Иштван глубоко вздохнул и, положив ладони одна на другую, припечатал финальным аккордом:

— Эрх-ванн!

Тут же, словно три вспыхнувших фейверка, произошло три события, сошедшихся в одной точке.

Меня пронзила дикая, просто несусветная боль, будто бы по животу со всего размаха ударили кузнечным молотом. Я покачнулась и упала на колени, но руки продолжала держать на животе Фелиции.

Ведьма завопила так, что по прозрачной стене пошла рябь, а кляп вылетел из её рта. Её затрясло в конвульсиях, и я почувствовала, как её живот у меня под руками… уменьшается. Как воздушный шар, в который воткнули иголку. И тут же мой собственный живот начал увеличиваться, стремительно, как пирог в духовке.

Я почувствовала, как внутри бьются целых три сердца. Моё и двух моих детей.

На меня нахлынуло ощущение такого невероятного счастья, что мир поплыл перед глазами. Всё стало неважным: крики и проклятья Фелиции, все недавние беды и невзгоды… ко мне вернулся мой ребёнок… мои дети, с которыми мне только предстояло увидеться.

Ноги подкосились, не выдержав внезапно свалившегося на них веса увеличившегося живота, и я начала неумолимо заваливаться назад, теряя сознание.

Чьи-то сильные горячие руки бережно подхватили меня.

— Я с тобой, Ри, — услышала я такой родной голос Рена.

* * *

Рейнольд

Я успел подхватить Ри в последний момент, не дав ей рухнуть на пол. С огромным животом, что появился у неё буквально за несколько минут, она выглядела как-то по-особенному хрупко.

Оказавшись у меня в руках, Ри застонала и задрожала. Я бережно прижал её к себе, вдруг почувствовав непреодолимое желание уберечь её от всех бед и страданий. Несмотря на живот, она была лёгкой, как пёрышко.

— Я с тобой, Ри, — не удержавшись, тихо произнёс я так, чтобы слышала только она.

От лёгкой улыбки, появившейся на её губах, у меня кольнуло сердце: так прекрасна она была.

— Не время расслабляться, Альварес, — вдруг услышал я мрачный голос чернокнижника.

Словно подтверждая его слова, Фелиция разразилась надрывным злобным хохотом. Напротив нас, на стене, образовалось огромное чёрное пятно, в глубине которого что-то шевельнулось.

— Это Гонож, — выкрикнула Фелиция, — он идёт! Господин мой… ещё не всё потеряно!

На край пятна легли длинные костлявые пальцы.

— Ах ты, тварь!

Я тут же швырнул в пятно боевым заклинанием, но оно лишь впиталось в него, не причинив особого вреда. Алдериан ударил следом, но и его заклинание постигла та же участь.

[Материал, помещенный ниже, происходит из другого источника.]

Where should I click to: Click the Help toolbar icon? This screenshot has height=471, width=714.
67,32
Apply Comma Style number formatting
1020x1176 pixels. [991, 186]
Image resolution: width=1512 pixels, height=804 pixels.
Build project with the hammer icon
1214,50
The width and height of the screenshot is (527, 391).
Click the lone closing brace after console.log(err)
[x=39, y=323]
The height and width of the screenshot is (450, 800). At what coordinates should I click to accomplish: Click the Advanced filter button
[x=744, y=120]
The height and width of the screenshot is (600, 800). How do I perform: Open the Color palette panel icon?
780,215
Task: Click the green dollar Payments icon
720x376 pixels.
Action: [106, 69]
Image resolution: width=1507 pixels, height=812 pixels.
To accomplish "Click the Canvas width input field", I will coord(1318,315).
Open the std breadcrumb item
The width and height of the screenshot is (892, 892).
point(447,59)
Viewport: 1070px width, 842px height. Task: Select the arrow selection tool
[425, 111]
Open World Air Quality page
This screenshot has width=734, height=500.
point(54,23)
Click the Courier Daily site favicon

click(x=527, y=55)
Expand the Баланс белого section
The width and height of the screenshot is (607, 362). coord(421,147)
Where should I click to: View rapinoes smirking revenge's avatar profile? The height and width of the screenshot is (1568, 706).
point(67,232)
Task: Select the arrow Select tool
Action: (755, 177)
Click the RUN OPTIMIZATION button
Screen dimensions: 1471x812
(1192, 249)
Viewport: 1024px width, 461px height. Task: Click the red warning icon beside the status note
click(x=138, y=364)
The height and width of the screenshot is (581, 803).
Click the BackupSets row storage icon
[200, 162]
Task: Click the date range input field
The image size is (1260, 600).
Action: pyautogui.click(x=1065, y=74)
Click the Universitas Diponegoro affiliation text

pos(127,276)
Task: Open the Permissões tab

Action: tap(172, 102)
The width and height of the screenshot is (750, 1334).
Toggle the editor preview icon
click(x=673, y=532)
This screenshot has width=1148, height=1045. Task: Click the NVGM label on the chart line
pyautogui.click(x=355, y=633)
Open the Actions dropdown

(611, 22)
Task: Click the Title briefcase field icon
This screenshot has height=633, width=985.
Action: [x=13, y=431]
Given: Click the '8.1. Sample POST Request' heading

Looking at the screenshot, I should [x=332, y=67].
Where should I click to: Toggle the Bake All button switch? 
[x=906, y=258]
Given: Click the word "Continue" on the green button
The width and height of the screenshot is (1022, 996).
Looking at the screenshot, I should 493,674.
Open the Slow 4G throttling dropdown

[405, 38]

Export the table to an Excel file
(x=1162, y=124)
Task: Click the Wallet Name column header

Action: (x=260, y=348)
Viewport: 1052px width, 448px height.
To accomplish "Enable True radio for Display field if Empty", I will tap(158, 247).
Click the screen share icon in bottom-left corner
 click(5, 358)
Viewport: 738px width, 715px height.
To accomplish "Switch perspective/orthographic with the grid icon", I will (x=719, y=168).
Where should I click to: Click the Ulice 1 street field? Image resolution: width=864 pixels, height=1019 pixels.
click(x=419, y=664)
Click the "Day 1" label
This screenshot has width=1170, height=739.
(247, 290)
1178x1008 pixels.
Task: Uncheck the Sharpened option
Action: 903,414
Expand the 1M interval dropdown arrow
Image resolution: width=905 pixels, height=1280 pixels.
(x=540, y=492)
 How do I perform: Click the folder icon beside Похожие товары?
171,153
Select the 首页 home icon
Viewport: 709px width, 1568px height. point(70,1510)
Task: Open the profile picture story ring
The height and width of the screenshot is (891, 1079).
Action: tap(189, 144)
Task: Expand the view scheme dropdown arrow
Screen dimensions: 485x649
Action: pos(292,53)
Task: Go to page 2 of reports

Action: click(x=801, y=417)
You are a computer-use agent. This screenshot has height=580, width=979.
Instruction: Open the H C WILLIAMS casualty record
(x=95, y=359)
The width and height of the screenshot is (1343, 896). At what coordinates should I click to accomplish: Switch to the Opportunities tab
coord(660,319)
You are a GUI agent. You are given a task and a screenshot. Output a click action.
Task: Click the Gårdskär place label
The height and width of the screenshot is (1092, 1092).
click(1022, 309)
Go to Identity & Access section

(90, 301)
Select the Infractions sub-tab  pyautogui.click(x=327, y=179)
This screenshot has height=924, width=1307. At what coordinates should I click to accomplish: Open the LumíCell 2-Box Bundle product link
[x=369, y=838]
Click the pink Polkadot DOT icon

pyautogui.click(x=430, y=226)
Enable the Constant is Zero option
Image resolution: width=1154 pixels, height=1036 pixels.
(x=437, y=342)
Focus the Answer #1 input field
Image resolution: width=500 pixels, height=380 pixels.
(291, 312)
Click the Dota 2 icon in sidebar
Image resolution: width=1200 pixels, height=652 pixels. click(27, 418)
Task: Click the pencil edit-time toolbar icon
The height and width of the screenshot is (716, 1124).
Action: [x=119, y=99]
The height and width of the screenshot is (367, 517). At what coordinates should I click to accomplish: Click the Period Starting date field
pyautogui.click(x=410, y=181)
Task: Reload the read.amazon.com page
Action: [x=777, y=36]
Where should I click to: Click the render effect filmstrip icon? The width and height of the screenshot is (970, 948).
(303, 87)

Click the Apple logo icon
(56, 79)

Фелиция глумливо хохотала, кривлялась и выкрикивала что-то на непонятном языке. С каждым её выкриком шевеление в пятне становилось всё отчётливее… и тут я осознал всё.

— Эй! — крикнул я чернокнижнику и, когда тот взглянул на меня, глазами указал на Фелицию. Коротко припечатал:

— Ведьма.

Судя по сузившимся глазам, он всё понял.

Поняла и Фелиция. Её крики тут же умолкли, а дыхание сбилось.

— Нет… — пробормотала она, приподнимаясь, — Рен, умоляю, не делай этого… я же так тебя любила…

Но меня это не тронуло. Слишком много зла причинила эта тварь мне и Ри.

— За Ариадну, — сквозь зубы процедил я, — и за наших детей.

— За Веронику, — услышал я голос Иштвана. Он подошёл поближе и встал наизготовку.

Щит, который попыталась поставить ведьма, рассыпался от первого же касания наших боевых импульсов. Вопль Фелиции потонул в надрывном булькании, а её тело застыло, на глазах погружаясь в массивный камень, поглощающий её прямо вместе с троном.

Смерть была бы слишком лёгким наказанием для такой, как она. Отныне она была запечатана в камень и обречена на вечные муки.

Чёрное пятно на стене затянулось, а до меня донёсся яростный вопль разочарования, больше похожий на шум дождя в листве.

Ри на моих руках шевельнулась и резко распахнула глаза.

— Рен, — сбивчиво сказала она, — кажется, я рожаю.

Загрузка...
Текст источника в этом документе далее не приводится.